## Work instruction
Of all the lines in the entries below, give again exactly those starting at the line containing "Where should I click to: Open" and ending at the line containing "Given: Select the Today rewards row", both ends included, and no others.

(Items from a dataset)
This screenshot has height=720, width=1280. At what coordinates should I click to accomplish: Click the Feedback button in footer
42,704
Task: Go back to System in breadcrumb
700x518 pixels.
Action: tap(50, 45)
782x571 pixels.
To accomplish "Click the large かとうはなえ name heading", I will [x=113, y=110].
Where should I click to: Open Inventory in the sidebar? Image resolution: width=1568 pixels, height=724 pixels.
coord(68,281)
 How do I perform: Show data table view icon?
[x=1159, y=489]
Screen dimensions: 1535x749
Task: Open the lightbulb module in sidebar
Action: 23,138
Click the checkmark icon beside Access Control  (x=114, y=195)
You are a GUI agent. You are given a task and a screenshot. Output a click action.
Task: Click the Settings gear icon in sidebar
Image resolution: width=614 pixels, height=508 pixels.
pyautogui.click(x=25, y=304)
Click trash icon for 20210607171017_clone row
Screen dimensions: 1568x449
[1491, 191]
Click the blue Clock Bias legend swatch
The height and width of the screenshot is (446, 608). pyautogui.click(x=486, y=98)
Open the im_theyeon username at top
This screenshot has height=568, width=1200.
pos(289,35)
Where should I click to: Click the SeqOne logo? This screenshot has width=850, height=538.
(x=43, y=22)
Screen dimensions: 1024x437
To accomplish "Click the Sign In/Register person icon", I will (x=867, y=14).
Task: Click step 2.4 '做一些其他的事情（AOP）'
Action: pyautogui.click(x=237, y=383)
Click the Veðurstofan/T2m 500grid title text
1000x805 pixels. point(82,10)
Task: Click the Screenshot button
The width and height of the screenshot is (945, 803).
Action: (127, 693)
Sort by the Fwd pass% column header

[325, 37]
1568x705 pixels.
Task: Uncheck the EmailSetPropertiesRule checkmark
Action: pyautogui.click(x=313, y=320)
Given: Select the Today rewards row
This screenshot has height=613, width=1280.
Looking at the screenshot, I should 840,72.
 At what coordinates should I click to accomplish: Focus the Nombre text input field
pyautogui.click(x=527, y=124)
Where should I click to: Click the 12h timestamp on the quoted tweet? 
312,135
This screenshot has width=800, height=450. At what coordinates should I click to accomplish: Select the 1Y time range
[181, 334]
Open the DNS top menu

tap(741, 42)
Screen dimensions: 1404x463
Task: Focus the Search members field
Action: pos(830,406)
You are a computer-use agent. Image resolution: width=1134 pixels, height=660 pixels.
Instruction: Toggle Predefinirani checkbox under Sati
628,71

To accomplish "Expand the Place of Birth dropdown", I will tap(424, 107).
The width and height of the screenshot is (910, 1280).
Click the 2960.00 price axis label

## Reply to the task
Where should I click to: Open Inventory in the sidebar? Image resolution: width=1568 pixels, height=724 pixels.
coord(68,281)
 How do I perform: Show data table view icon?
[x=1159, y=489]
Screen dimensions: 1535x749
Task: Open the lightbulb module in sidebar
Action: 23,138
Click the checkmark icon beside Access Control  (x=114, y=195)
You are a GUI agent. You are given a task and a screenshot. Output a click action.
Task: Click the Settings gear icon in sidebar
Image resolution: width=614 pixels, height=508 pixels.
pyautogui.click(x=25, y=304)
Click trash icon for 20210607171017_clone row
Screen dimensions: 1568x449
[1491, 191]
Click the blue Clock Bias legend swatch
The height and width of the screenshot is (446, 608). pyautogui.click(x=486, y=98)
Open the im_theyeon username at top
This screenshot has height=568, width=1200.
pos(289,35)
Where should I click to: Click the SeqOne logo? This screenshot has width=850, height=538.
(x=43, y=22)
Screen dimensions: 1024x437
To accomplish "Click the Sign In/Register person icon", I will (x=867, y=14).
Task: Click step 2.4 '做一些其他的事情（AOP）'
Action: pyautogui.click(x=237, y=383)
Click the Veðurstofan/T2m 500grid title text
1000x805 pixels. point(82,10)
Task: Click the Screenshot button
The width and height of the screenshot is (945, 803).
Action: (127, 693)
Sort by the Fwd pass% column header

[325, 37]
1568x705 pixels.
Task: Uncheck the EmailSetPropertiesRule checkmark
Action: pyautogui.click(x=313, y=320)
Given: Select the Today rewards row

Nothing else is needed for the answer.